**Activity:** Work out how many lines in the entries below include the word "computer". Give nothing but the number.

***** Dataset extract *****

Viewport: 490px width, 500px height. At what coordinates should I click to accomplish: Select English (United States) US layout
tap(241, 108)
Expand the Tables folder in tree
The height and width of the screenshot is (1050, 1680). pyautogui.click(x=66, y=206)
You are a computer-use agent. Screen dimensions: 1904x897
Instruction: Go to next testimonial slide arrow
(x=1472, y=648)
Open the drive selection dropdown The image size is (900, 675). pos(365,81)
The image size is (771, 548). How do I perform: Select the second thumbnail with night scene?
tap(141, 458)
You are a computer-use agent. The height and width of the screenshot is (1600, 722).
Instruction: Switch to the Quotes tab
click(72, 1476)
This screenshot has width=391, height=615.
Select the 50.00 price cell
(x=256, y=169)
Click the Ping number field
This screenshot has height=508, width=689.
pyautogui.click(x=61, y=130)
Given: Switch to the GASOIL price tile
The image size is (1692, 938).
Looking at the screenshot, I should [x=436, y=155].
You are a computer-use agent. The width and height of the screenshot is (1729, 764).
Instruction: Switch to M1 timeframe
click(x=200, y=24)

*****

**Exercise solution:** 3